The world is charged with the grandeur of God.
It will flame out, like shining from shook foil;
It gathers to a greatness, like the ooze of oil
Crushed. Why do men then now not reck his rod?
Generations have trod, have trod, have trod;
And all is seared with trade; bleared, smeared with toil;
And wears man’s smudge and shares man’s smell: the soil
Is bare now, nor can foot feel, being shod.
And for all this, nature is never spent;

There lives the dearest freshness deep down things;
And though the last lights off the black West went
Oh, morning, at the brown brink eastward, springs—
Because the Holy Ghost over the bent
World broods with warm breast and with ah! bright wings.

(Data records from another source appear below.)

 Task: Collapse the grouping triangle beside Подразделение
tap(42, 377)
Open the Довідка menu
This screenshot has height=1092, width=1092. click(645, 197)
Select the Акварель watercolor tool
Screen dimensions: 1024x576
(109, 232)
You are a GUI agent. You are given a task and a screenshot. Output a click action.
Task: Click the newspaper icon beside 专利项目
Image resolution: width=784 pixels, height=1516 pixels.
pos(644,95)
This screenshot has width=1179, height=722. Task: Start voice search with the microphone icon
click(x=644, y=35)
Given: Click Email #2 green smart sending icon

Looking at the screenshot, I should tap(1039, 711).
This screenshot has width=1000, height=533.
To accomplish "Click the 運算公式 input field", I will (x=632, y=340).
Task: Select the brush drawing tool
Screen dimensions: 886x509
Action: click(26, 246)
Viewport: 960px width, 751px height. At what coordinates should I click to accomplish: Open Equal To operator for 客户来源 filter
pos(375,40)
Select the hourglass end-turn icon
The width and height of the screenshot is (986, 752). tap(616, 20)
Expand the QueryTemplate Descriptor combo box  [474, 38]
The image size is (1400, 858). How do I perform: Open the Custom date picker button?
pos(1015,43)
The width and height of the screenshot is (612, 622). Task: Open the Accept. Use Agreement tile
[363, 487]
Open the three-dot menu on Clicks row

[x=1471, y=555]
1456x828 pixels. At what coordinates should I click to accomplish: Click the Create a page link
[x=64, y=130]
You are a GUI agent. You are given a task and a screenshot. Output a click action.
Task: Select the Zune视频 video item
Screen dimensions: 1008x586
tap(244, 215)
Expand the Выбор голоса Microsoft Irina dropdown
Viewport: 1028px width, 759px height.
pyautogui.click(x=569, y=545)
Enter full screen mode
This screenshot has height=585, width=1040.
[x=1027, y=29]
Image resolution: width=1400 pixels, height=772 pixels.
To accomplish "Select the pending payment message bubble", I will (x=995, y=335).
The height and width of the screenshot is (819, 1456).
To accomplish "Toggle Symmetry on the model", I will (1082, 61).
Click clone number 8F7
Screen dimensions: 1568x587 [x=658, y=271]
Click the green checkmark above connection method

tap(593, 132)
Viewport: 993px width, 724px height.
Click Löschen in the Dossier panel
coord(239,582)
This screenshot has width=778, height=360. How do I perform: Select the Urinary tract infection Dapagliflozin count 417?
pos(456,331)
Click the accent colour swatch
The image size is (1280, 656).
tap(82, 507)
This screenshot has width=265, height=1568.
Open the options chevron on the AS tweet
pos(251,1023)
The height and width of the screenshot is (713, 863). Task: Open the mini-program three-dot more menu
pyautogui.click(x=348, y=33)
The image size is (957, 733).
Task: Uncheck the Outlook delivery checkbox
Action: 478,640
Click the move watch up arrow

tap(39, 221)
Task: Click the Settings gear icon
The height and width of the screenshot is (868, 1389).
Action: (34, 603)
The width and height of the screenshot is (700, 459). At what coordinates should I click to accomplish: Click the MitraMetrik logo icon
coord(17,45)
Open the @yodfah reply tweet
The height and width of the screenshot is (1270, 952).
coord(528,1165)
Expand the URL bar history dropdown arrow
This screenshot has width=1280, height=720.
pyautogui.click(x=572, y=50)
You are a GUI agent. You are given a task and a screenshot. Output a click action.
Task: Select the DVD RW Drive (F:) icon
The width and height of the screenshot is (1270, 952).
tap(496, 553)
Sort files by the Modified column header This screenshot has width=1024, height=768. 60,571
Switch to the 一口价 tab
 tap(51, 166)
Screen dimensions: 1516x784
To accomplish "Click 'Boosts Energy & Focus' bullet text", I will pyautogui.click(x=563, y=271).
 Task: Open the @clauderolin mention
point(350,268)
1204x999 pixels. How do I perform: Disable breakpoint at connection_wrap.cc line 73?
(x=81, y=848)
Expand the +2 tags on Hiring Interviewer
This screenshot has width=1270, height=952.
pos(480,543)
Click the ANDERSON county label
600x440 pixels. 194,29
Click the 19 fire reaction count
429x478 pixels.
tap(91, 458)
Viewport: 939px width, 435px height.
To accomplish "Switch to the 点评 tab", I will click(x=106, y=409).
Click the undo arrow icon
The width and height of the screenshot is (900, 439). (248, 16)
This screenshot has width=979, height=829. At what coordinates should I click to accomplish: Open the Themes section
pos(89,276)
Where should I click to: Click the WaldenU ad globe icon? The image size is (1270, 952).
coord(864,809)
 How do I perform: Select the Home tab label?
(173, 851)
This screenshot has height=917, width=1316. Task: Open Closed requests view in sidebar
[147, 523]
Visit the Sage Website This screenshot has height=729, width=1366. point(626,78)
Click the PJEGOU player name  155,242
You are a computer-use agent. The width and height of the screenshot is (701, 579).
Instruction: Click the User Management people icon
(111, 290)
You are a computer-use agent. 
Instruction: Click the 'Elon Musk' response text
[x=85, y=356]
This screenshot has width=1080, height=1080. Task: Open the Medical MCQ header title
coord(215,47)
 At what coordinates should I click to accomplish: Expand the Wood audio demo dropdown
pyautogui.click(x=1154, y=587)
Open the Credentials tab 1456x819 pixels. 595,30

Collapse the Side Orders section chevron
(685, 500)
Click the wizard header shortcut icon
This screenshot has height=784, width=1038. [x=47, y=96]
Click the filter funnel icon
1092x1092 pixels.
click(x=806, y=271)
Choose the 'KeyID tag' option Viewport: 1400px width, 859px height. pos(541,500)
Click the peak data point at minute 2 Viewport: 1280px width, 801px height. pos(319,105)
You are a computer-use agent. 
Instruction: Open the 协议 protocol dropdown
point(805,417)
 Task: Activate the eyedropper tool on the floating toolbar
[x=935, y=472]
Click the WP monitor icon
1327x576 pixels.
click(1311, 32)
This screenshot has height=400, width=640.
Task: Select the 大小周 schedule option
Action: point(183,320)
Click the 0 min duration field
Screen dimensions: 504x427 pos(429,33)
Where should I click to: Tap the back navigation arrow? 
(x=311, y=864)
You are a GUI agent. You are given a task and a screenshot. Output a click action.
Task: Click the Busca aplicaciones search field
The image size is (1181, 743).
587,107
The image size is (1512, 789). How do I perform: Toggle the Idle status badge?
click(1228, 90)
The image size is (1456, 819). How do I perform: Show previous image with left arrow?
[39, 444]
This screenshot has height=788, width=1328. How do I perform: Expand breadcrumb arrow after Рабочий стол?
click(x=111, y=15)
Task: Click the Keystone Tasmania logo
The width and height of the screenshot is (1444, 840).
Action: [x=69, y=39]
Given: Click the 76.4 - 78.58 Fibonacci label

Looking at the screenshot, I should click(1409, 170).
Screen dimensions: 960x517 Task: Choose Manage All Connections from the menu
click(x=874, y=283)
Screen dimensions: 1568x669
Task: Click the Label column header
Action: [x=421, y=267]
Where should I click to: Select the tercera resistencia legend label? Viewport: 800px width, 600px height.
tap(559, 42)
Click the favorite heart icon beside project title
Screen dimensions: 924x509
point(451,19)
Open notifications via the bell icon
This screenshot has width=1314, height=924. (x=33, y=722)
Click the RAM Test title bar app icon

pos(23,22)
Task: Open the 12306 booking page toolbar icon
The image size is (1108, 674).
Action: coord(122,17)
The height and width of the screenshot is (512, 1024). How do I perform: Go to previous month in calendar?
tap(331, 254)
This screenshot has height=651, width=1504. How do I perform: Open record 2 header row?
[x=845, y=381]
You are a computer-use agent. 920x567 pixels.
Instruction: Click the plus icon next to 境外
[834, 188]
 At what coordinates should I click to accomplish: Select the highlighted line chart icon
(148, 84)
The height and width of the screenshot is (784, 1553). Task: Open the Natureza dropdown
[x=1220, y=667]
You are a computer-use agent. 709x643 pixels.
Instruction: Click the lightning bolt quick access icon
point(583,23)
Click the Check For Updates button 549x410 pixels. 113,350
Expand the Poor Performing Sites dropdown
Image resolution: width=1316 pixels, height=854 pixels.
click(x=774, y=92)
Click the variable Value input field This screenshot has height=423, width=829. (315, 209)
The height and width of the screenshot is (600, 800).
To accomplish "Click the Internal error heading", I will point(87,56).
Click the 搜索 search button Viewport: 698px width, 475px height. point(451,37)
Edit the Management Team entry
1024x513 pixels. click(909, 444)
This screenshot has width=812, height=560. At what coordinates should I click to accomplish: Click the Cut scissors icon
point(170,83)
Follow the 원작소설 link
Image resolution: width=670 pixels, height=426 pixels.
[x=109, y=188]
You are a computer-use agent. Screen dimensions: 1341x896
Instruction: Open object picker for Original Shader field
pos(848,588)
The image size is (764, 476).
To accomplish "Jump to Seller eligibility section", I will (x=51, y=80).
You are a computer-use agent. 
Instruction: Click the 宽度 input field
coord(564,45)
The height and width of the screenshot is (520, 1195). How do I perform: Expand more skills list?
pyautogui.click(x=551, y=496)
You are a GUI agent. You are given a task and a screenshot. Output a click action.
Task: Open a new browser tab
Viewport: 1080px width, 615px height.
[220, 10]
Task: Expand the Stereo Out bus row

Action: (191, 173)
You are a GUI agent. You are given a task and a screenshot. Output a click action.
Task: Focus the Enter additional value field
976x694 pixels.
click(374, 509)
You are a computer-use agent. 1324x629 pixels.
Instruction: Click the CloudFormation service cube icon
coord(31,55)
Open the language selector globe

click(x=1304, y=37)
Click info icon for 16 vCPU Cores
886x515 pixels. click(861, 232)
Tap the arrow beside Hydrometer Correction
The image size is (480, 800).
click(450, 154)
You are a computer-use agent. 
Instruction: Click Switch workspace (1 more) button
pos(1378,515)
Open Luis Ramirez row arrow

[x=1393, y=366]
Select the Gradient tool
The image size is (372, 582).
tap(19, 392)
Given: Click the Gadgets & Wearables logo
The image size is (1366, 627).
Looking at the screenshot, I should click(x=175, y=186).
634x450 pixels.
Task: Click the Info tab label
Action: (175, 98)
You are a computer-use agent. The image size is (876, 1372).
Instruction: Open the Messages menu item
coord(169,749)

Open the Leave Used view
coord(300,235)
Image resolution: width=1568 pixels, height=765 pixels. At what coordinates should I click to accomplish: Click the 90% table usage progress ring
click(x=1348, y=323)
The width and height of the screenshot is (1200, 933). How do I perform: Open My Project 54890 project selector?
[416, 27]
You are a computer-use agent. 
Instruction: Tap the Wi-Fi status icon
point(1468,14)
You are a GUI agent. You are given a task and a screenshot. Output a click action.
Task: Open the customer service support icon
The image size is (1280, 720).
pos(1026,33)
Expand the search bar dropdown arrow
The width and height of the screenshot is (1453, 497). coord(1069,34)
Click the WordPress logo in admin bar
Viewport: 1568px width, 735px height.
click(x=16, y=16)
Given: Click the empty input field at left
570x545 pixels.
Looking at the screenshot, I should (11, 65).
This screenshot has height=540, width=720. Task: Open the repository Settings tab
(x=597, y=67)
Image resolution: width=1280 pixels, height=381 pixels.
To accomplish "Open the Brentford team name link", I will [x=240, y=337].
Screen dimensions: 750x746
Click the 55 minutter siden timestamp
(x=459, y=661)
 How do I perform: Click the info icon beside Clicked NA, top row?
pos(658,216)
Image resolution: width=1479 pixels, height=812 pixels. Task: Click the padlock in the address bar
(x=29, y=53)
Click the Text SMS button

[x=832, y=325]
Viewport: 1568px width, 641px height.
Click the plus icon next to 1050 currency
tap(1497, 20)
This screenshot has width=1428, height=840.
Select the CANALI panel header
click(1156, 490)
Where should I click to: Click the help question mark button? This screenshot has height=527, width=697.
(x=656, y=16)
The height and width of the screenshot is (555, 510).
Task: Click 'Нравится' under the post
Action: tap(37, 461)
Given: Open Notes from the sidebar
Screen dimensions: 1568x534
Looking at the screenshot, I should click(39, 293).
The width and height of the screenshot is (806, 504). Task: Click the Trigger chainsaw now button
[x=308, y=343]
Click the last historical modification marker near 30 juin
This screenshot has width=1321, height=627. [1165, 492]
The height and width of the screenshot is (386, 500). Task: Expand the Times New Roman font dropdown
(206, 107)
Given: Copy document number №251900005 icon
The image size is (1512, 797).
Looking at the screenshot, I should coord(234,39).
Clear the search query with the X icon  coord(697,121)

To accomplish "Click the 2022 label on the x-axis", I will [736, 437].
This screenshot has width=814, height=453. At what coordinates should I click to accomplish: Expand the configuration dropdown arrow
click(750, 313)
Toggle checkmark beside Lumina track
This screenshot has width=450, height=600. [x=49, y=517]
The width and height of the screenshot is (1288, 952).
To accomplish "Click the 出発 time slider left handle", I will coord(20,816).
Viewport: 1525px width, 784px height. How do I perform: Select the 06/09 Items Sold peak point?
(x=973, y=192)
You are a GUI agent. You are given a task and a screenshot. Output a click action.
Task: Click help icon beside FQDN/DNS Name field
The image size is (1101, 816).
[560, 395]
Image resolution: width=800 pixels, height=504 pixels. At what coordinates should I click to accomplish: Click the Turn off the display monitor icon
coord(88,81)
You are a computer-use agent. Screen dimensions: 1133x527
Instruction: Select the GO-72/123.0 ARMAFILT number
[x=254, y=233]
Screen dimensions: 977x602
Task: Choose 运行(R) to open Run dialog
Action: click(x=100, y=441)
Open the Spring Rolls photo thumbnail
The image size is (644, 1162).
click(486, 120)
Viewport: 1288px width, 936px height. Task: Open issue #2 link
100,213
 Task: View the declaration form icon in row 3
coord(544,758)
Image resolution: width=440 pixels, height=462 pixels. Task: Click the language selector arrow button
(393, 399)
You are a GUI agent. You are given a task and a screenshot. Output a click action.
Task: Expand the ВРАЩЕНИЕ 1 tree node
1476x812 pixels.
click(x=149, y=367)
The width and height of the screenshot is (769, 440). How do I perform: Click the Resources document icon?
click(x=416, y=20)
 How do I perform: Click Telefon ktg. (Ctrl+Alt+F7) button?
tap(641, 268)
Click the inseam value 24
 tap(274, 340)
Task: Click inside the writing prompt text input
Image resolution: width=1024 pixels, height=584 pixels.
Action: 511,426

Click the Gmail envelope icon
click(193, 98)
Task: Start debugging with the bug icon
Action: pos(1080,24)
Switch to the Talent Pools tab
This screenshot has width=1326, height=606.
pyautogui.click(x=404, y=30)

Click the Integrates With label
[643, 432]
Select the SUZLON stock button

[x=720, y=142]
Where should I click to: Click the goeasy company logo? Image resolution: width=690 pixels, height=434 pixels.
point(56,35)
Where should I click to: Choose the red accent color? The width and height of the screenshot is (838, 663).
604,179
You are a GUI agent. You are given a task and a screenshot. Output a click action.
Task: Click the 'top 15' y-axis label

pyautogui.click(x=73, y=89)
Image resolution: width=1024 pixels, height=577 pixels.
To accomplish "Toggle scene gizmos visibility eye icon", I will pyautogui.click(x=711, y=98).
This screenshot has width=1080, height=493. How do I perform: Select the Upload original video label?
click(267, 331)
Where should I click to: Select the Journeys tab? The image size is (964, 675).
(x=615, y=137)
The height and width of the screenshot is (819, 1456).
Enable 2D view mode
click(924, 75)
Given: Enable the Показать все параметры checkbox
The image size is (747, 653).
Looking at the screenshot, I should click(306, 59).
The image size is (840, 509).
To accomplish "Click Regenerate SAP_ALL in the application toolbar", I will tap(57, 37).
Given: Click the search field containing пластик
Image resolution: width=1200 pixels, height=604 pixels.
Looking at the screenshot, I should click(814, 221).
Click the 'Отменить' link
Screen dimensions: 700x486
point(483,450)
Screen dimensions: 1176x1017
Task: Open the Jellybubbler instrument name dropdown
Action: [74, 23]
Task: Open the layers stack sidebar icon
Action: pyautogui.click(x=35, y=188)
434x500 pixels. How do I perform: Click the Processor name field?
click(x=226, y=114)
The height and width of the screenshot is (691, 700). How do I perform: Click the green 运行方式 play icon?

It’s not likely that many people will understand the why and how of my leap from breakfast papaya to Gerald Manley Hopkins’ “last lights off the black West” (sunset) reassuringly followed by “Oh, morning, at the brown brink eastward, springs--.” The way the human mind works doesn’t require explanation to be appreciated. My seeing hope in the cradle of papaya seeds doesn’t need explanation.

2 comments:

Unknown said...

I smile as I picture you cutting the fruit, then wondering about hope.
Your just a glass half full guy, there's no denying that.
That's ok. We need more glass half full guys around.

Anonymous said...

In the attic of the Vatican Library a book, "The Revelation of the Magi" was discovered and translated into English, I'm reading it now. It's amazing how another world and word is opened by a brief reference to Magi in the Gospel of Matthew. A scholar with a thirst for new information makes a discovery that expands "The Story"....of God's revelation through Jesus birth, or so he says. Some people still watch butterflies as they fly by the windows of tradition because somehow it allows their minds and hearts to ponder deep down things. So, dear long time friend, it's not that you have the time to spend as you wish, it's that you have been in training for this time for your entire life. And it's good, sooooooo good.